• _EXERCISE PASSAGE_:
···

A single-shot multi-box detector can achieve a faster and more accurate performance than YOLO. It uses features from different levels in the network, which help detect objects with different sizes. Adding to that, the fast implementation of non-maximum suppression is essential for the network, as it outputs a large number of boxes for each image.
Image segmentation is used in various applications (medical, robotics, satellite imagery analysis, etc.) to not only understand the locations of objects in images and video frames, but to more precisely map the boundaries between different objects in the same image.
Image segmentation can be divided into two categories: semantic segmentation and instance segmentation, both of which require pixel-level labels.
For semantic segmentation, the solution requires objects’ pixels for each class of targets in the image to be labeled with the same value. Meanwhile, instance segmentation requires separating different instances of the same class by assigning their pixels different values. Some approaches handle the occlusion of objects so that the occluded part of the object is also represented.
Needless to say, segmentation datasets are of the most time-consuming datasets to build. Again, COCO and PASCAL datasets are two of the largest datasets for image segmentation, using general objects, as mentioned earlier.
Other datasets are built for more specific applications. For medical applications, there are a lot of datasets such as BraTS and Lits, which target tasks like tumor segmentation in different parts of the body and different types of diseases. Datasets like SpaceNet and the Agriculture-VisionDatabase consist of satellite images, which can have a variety of applications used for labeling large-scale things like streets, buildings, water bodies, etc.

···

• _DATA PROVIDED_:
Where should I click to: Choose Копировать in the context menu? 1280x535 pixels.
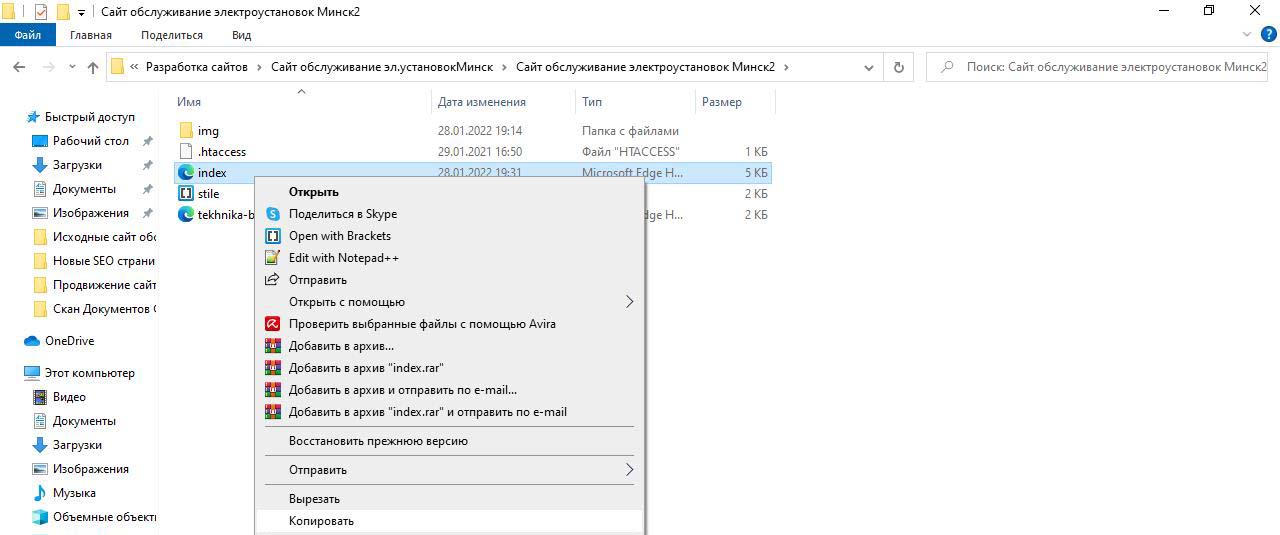coord(321,521)
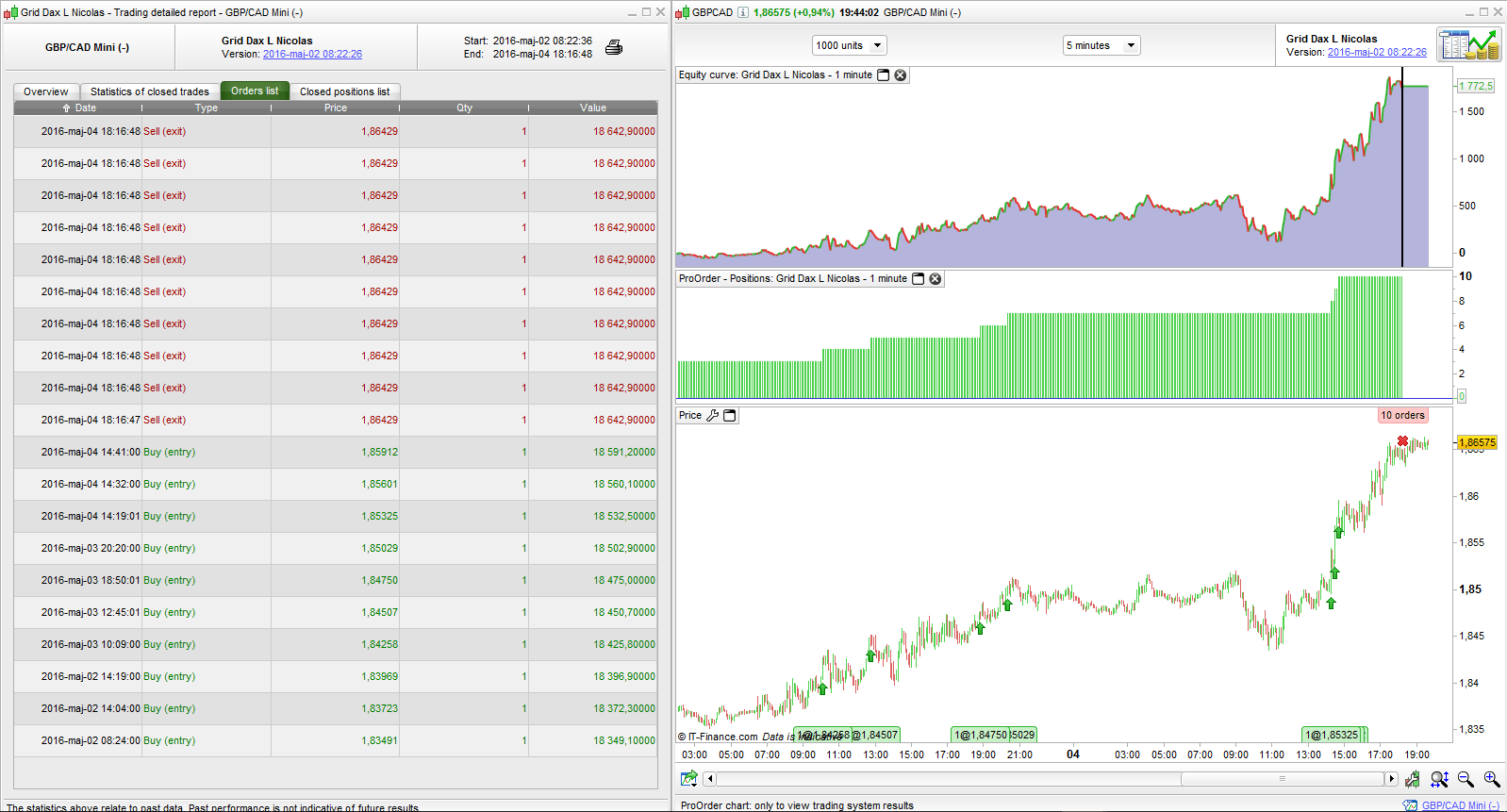Click the zoom in magnifier icon

[x=1492, y=779]
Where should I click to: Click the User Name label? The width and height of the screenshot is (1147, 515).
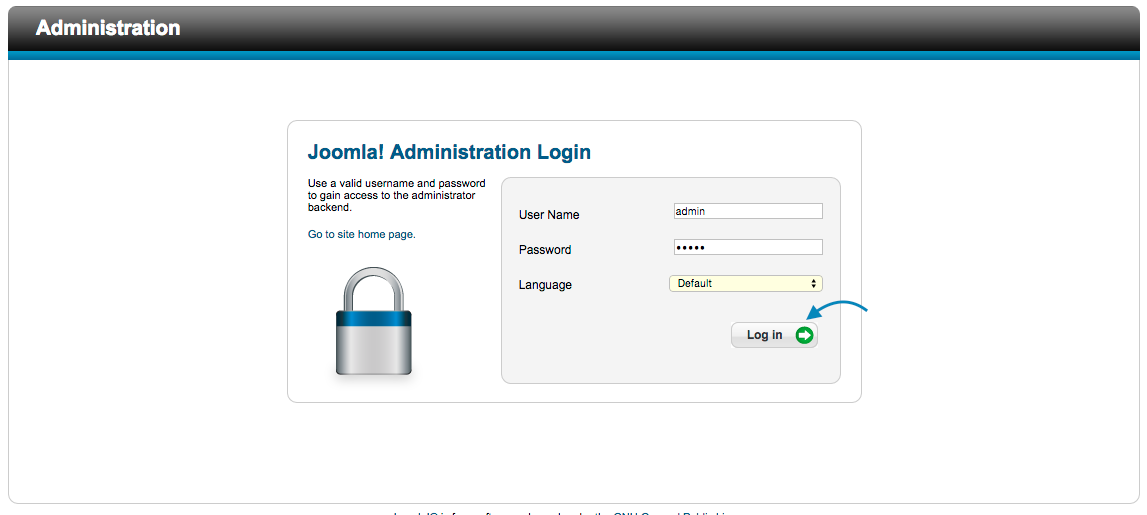pos(549,215)
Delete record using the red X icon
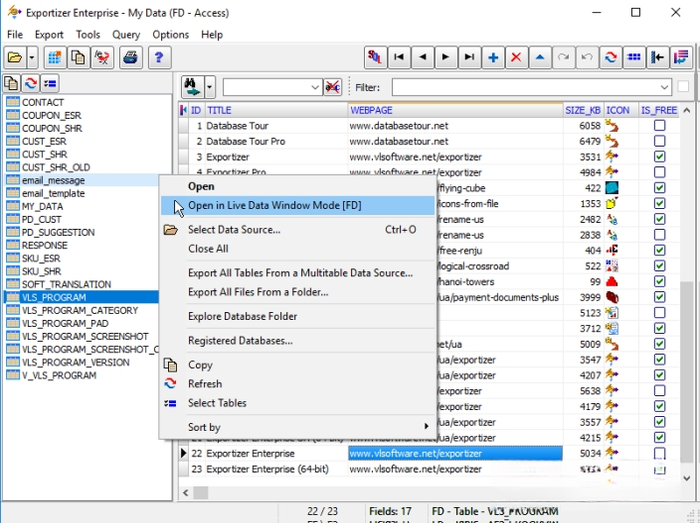Screen dimensions: 700x523 (x=517, y=57)
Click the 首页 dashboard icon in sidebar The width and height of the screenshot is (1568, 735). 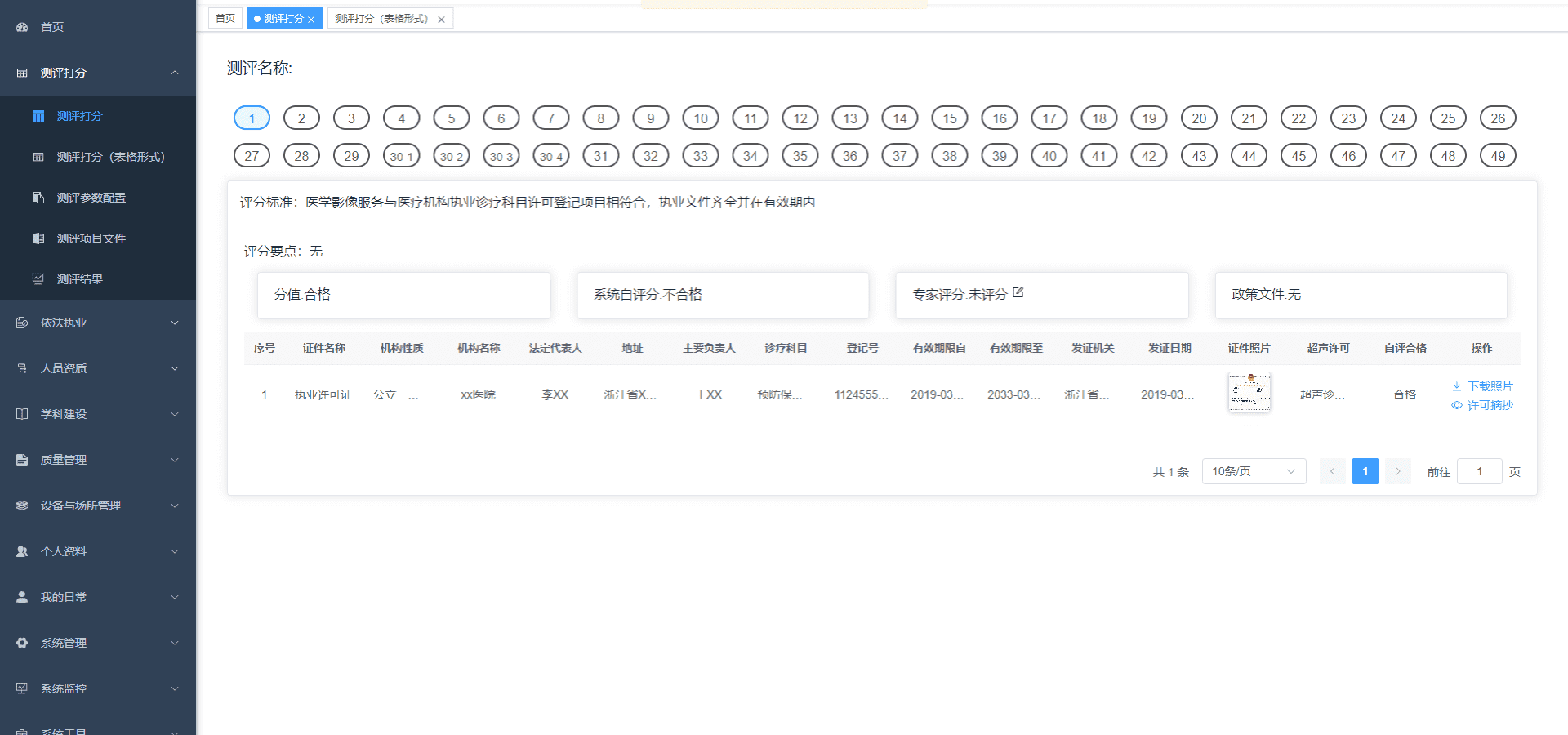tap(22, 27)
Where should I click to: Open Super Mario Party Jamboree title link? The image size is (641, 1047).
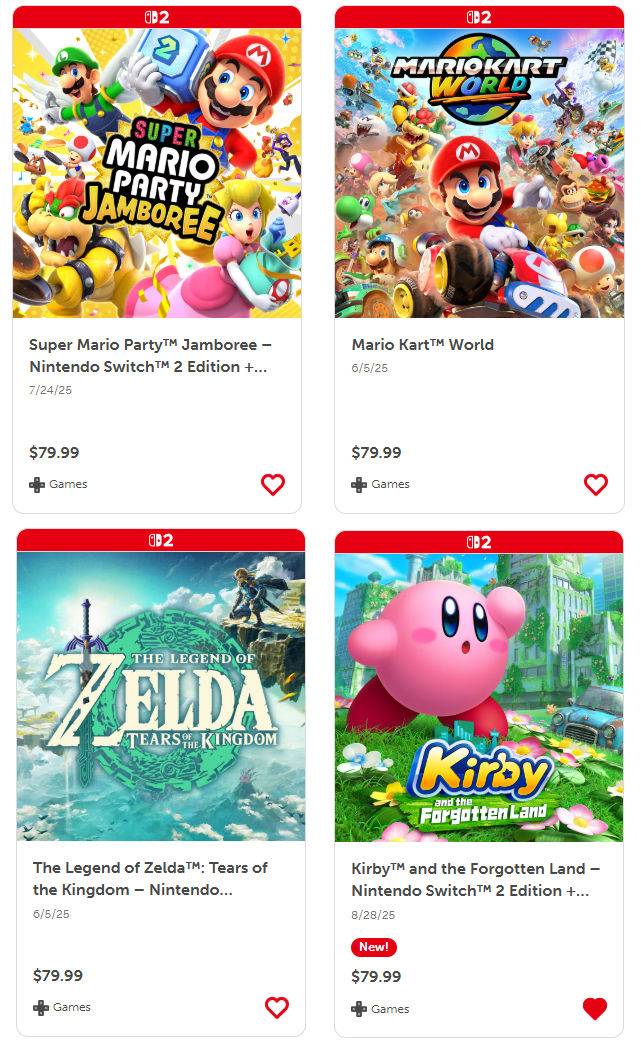tap(150, 356)
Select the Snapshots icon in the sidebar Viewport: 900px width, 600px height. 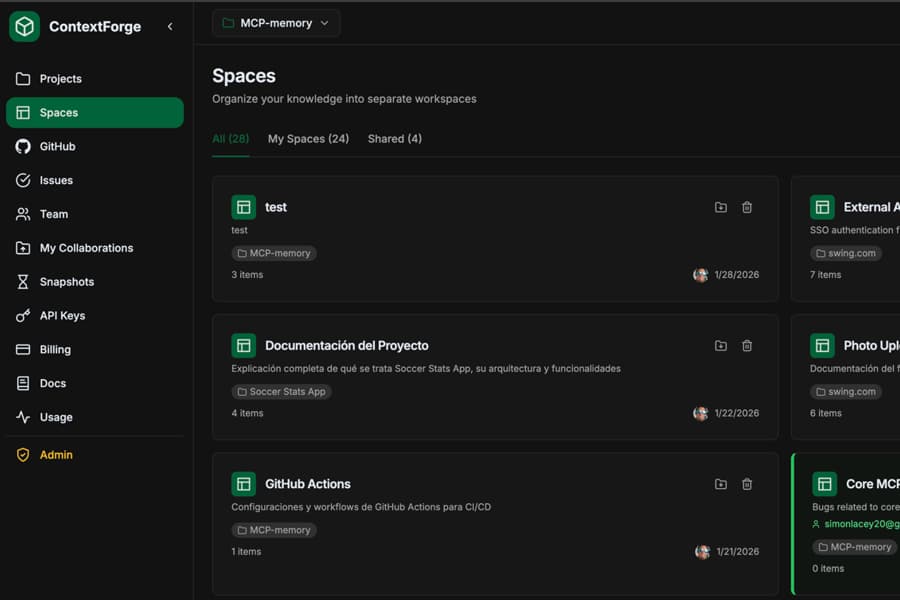(23, 281)
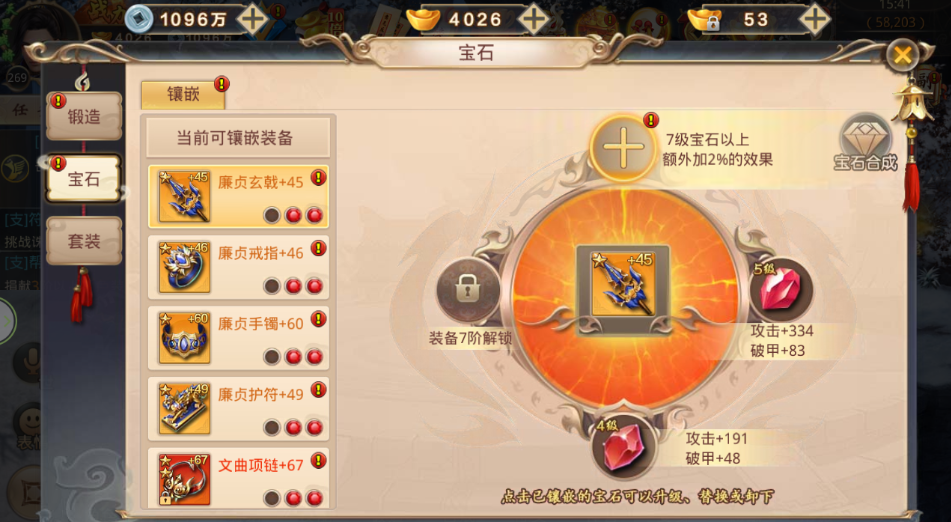Open the 镶嵌 inlay tab

183,95
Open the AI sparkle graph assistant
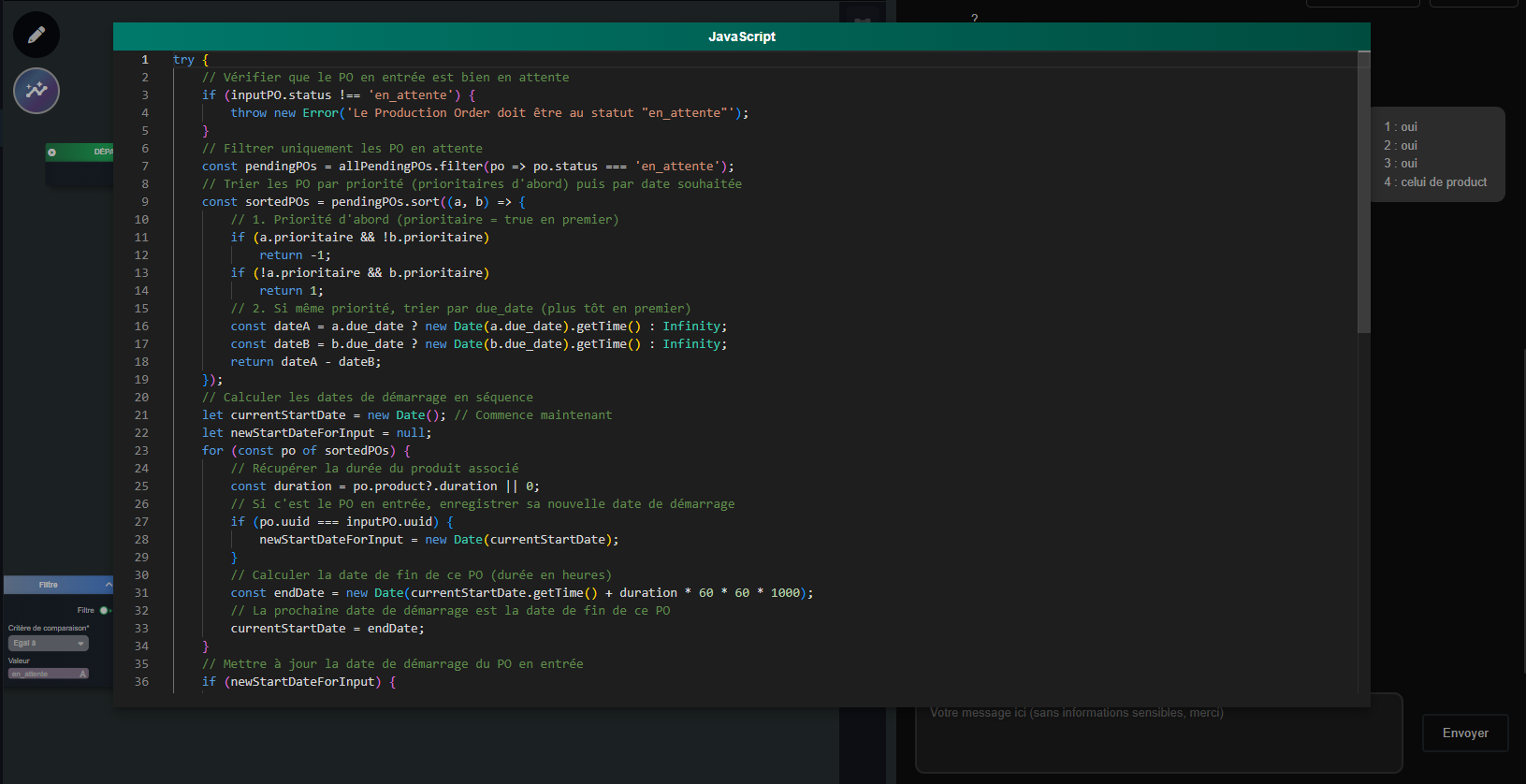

···

• _REQUIRED ACTION 1_: Retype the computer vision passage word for word, from "Image segmentation is" to "is also represented.".
• _REQUIRED ACTION 2_: Pick up the computer vision passage on detection and segmentation where it ends, and keep writing from its final sentence.

• _YOUR RESPONSE 1_:
Image segmentation is used in various applications (medical, robotics, satellite imagery analysis, etc.) to not only understand the locations of objects in images and video frames, but to more precisely map the boundaries between different objects in the same image.
Image segmentation can be divided into two categories: semantic segmentation and instance segmentation, both of which require pixel-level labels.
For semantic segmentation, the solution requires objects’ pixels for each class of targets in the image to be labeled with the same value. Meanwhile, instance segmentation requires separating different instances of the same class by assigning their pixels different values. Some approaches handle the occlusion of objects so that the occluded part of the object is also represented.

• _YOUR RESPONSE 2_:
For models handling segmentation problems, a different concept of ConvLayers should be used in addition to the traditional one—transpose convolution or deconvolution. Transpose convolution can output frames with larger spatial sizes than its input, which is needed for segmentation since the network infers the segmented image from features with smaller spatial size.
The U-Net architecture is a full CNN that uses ConvLayers while reducing the spatial size and increasing the depth, and then the reverse by using transpose ConvLayers. Also, an important detail that affects the accuracy of the network is the forward propagation used between the early layers of the network and the later layers with the same spatial sizes, which can provide missing information due to the reduction of the window size.
This network is an extension of Faster R-CNN, adding an extra branch predicting an object mask parallel to the bounding box prediction branch. In addition to this network being the state of the art for segmentation, it has been extended to perform several different tasks such as human pose estimation and rigid object pose estimation.
Computer vision can also tackle different tasks, which are a bit out of the scope of this article; however, we’ll offer simple descriptions for some examples of other tasks.
By learning the distribution of a dataset using approaches like GANs, we can generate new images that look real and can be used in new datasets. For example, by going to this website, you will see a new picture of a person that looks real—but has just generated by a CNN.
Approaches like GANs and VAEs can be used to transform images from a source domain (street view in summer) to a target domain (street view in winter), which is very beneficial for generalizing networks’ performance on different tasks without annotating new data. This is also used for cool applications like deepfakes.
Another cool application of CNNs is neural style transfer, which uses a content image and a style image to output an image with the same content of the content image, but with the style of the style image. Using this, we can transform normal pictures into version that appear to be created by Van Gogh or Picasso.
In this survey of todays most essential machine learning-based computer vision techniques, we gave simple brief explanations of each topic to give the reader an overview of the range of possibilities, which can be a good way to start your journey with the field.